Kritiker bemängeln, Nudging ziele nicht auf dauerhafte Verhaltensänderungen
"Die Effekte des Nudgings sind klein, aber sie sind vorhanden und lassen sich nutzen“, sagt Münscher. Sie führen nicht direkt zu einer klimafreundlicheren Einstellung der Menschen, weil sie nicht zum Umdenken anregen, sondern nur auf eine anstehende Entscheidung ausgerichtet sind. Aus genau diesem Grund sieht zum Beispiel Adam Corner, Forschungsdirektor des britischen ThinkTanks Climate Outreach, die Strategie des Nudging kritisch – denn gerade beim Klimaschutz komme es auf langfristig anhaltende Verhaltensänderungen an, nicht auf einmalige. "Doch ein dauerhafter und substanzieller Wandel in Verhaltensmustern kommt nicht durch graduelles 'Umprogrammieren' unseres Verhaltens zustande, sondern durch das Verinnerlichen der Gründe, warum der Wandel nötig ist", schreibt Corner in seinem Buch Talking Climate. "Nudging ist in letzter Konsequenz ein 'Nicht-Denken-Ansatz' zur Verhaltensänderung - wo doch in Wahrheit das genaue Gegenteil nötig ist."
"Nudges helfen eben dort, wo Argumente nicht ziehen", erwidert Münscher.
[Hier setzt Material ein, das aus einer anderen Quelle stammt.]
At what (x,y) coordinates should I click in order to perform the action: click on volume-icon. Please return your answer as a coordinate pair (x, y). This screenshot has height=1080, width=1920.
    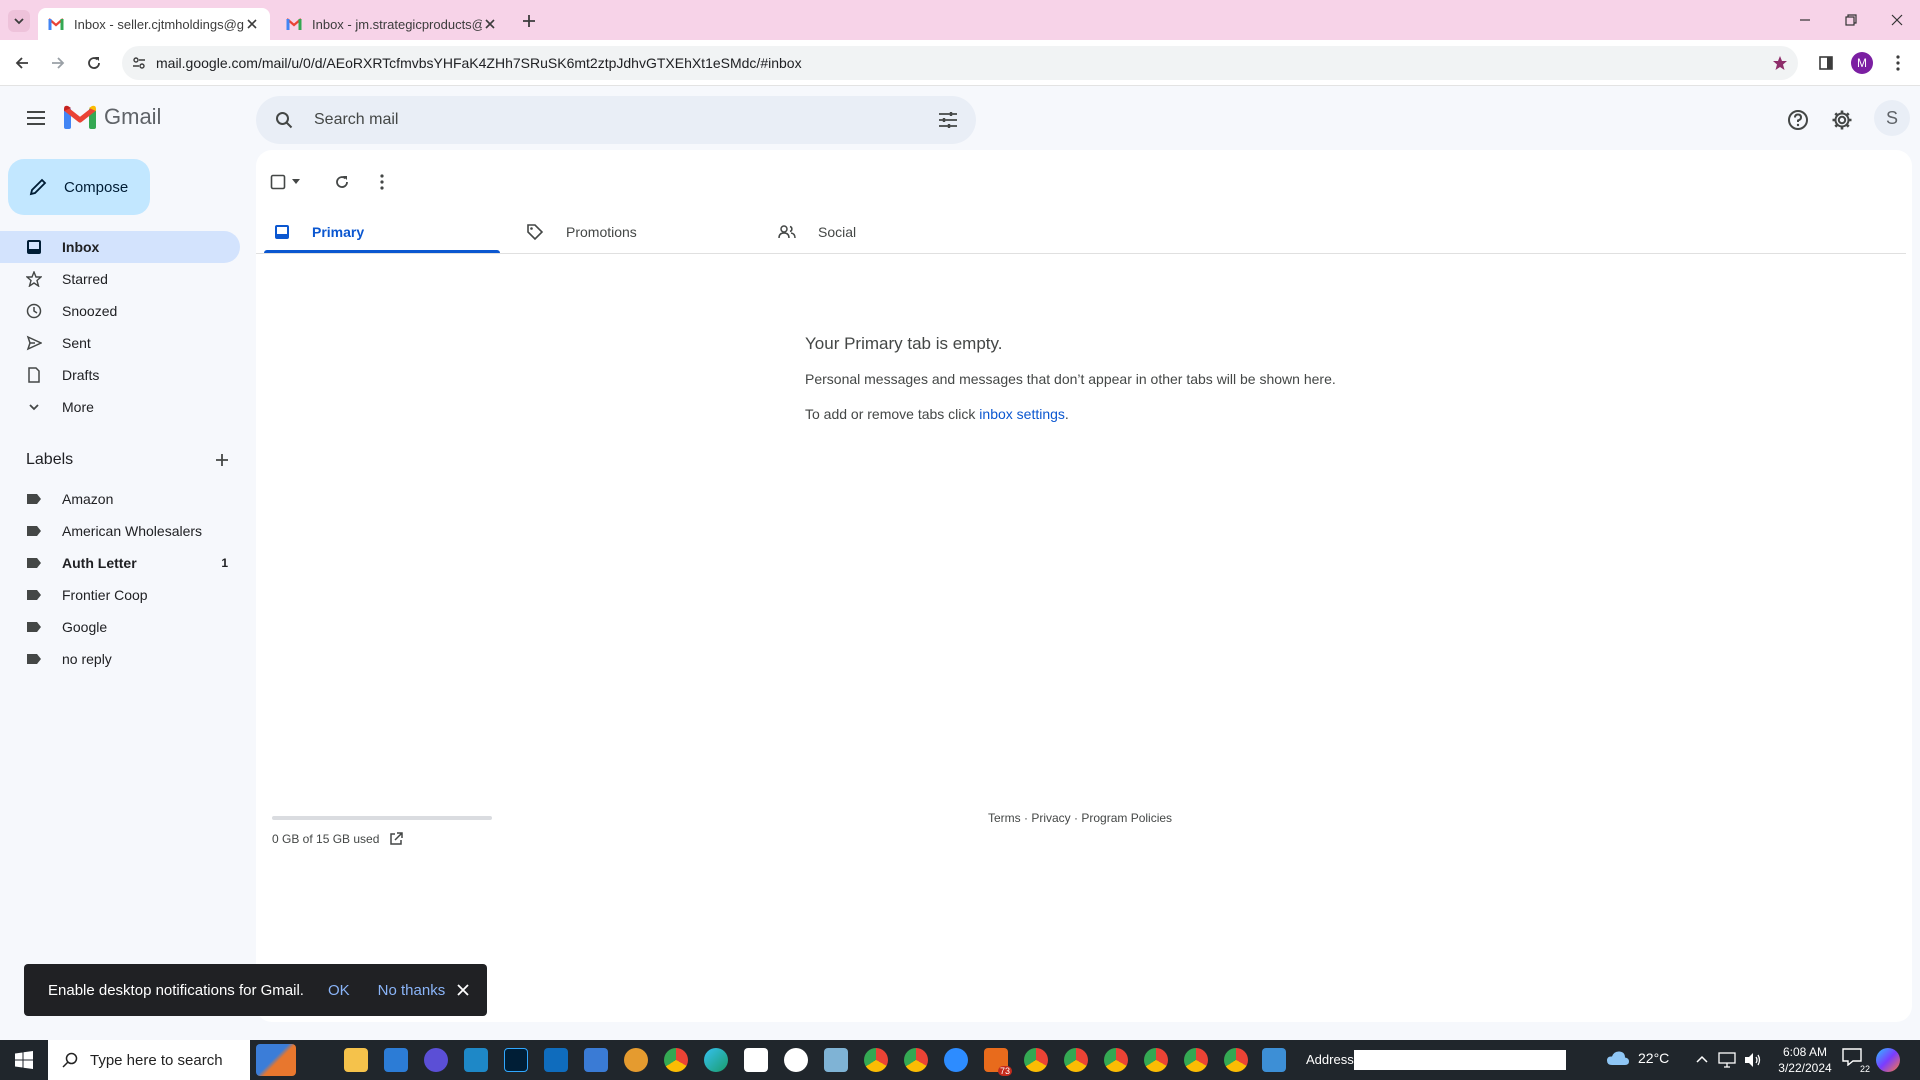
    Looking at the image, I should click on (1753, 1060).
Dabei solle man (etwa im Interesse der Transparenz) ruhig darauf hinweisen, dass ein Nudge eingesetzt wird. Denn die sanfte Manipulation funktioniert oft sogar, wenn man Menschen über die Absicht aufklärt. Das zeigt ein Versuch von Hendrik Bruns von der Universität Hamburg und einem internationalen Team: Die Forscher baten Studenten um eine Klimaspende und trugen im Computerformular acht Euro als Vorschlag ein. Die Studenten spendeten im Durchschnitt 3,20 Euro – und sie zahlten immerhin noch 2,90 Euro, wenn man sie darauf hinwies, dass die Empfehlung ihre Spendenbereitschaft erhöhen solle. Ohne einen vorab eingetragenen Wert spendeten die Studenten hingegen nur durchschnittlich 1,70 Euro.
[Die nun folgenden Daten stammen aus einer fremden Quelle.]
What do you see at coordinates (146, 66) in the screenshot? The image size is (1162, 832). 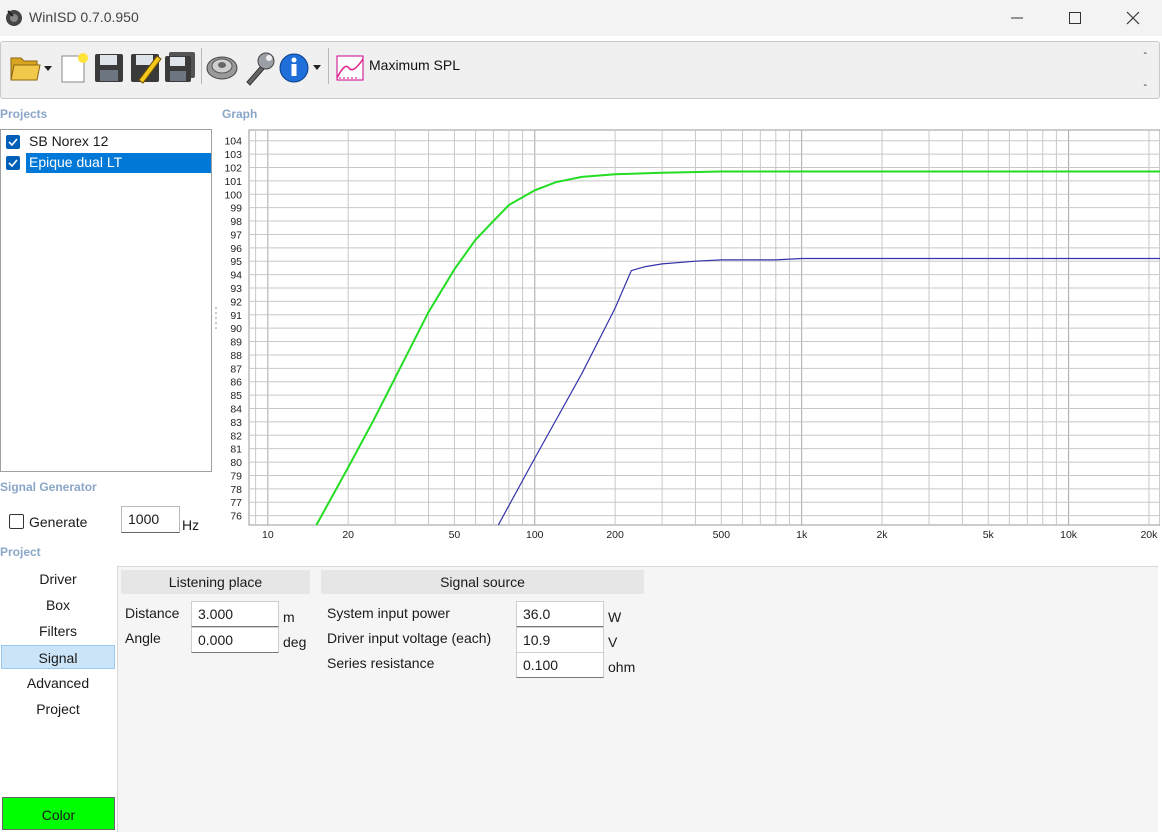 I see `save-as-button` at bounding box center [146, 66].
Für Dirk Helbing von der ETH Zürich bleibt dennoch ein schaler Beigeschmack – weil es über Soziale Netzwerke wie Facebook möglich ist, Millionen Menschen in eine Richtung zu stupsen. Die Anbieter können sogar auf große Mengen persönlicher Daten zurückgreifen, um für jeden Nutzer die wirksamste Nudging-Strategie zu wählen. Helbing bezeichnet diesen Ansatz als "Big Nudging" und kritisiert, dass in einer komplexen Welt nicht immer klar sei, in welche Richtung es gehen sollte. Die Nebenwirkungen des systematischen Nudgings vieler Menschen seien noch nicht erforscht. "Komplexe Systeme lassen sich nicht lenken wie ein Bus", schreibt Helbing im Sammelband Unsere digitale Zukunft. Er fordert: "Beim Big Nudging bräuchte es daher wissenschaftliche Fundierung, Transparenz, ethische Bewertung und demokratische Kontrolle."